### WORKING DATA ###
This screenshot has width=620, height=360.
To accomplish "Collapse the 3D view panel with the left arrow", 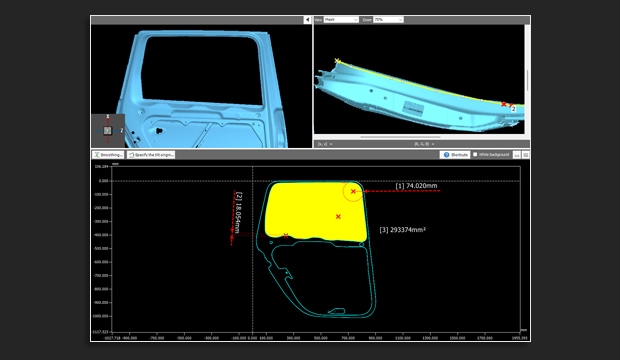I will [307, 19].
###
### WORKING DATA ###
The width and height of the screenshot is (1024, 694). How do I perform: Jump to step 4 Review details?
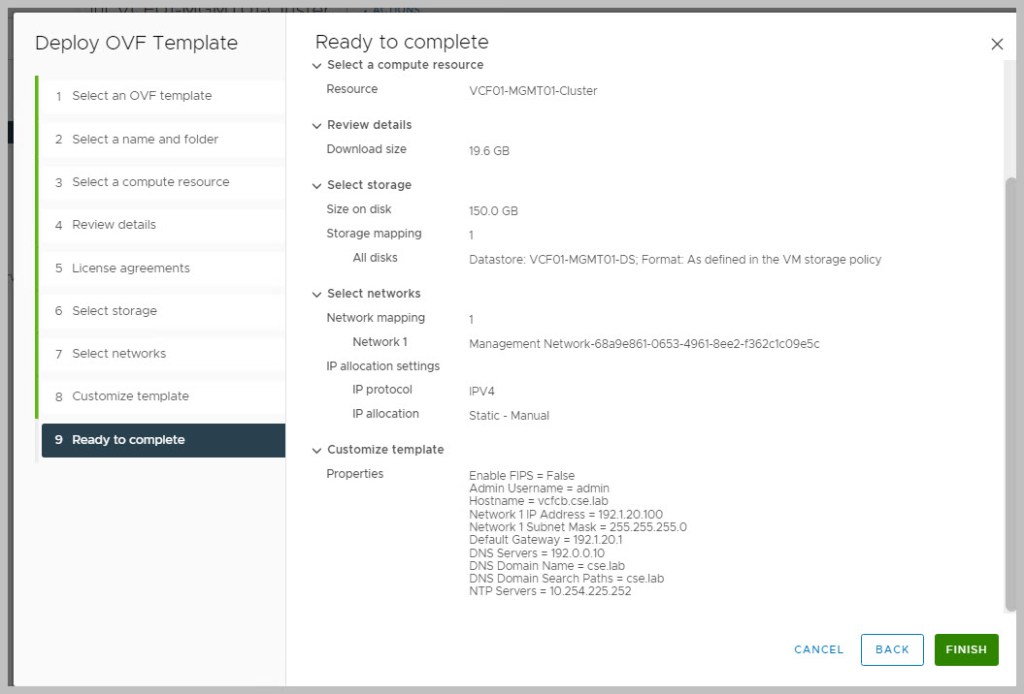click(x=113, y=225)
###
### WORKING DATA ###
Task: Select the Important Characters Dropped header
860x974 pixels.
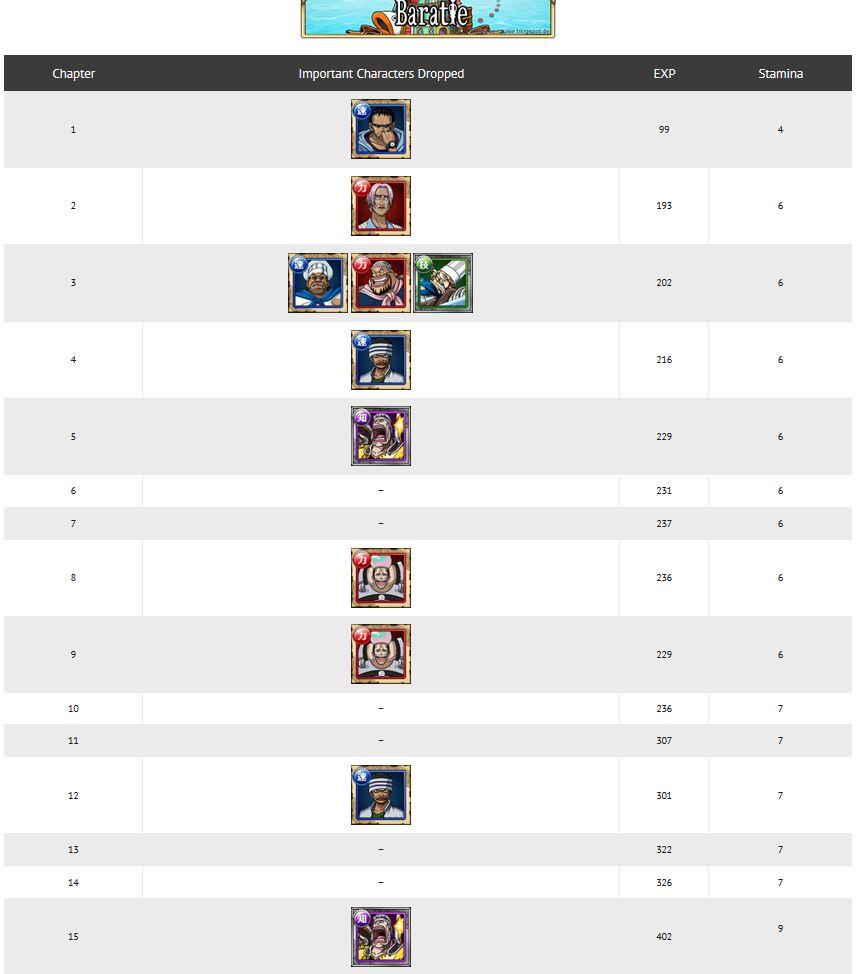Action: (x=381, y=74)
###
• GOAL OF THE EXERCISE
Set down the lines of the records again exactly, starting at the line that contains "The width and" and ending at the line that contains "click(x=113, y=225)", with both of those lines included. Leave the pictures out of your answer.

• FINAL RESULT
The width and height of the screenshot is (1024, 694). How do I perform: Jump to step 4 Review details?
click(x=113, y=225)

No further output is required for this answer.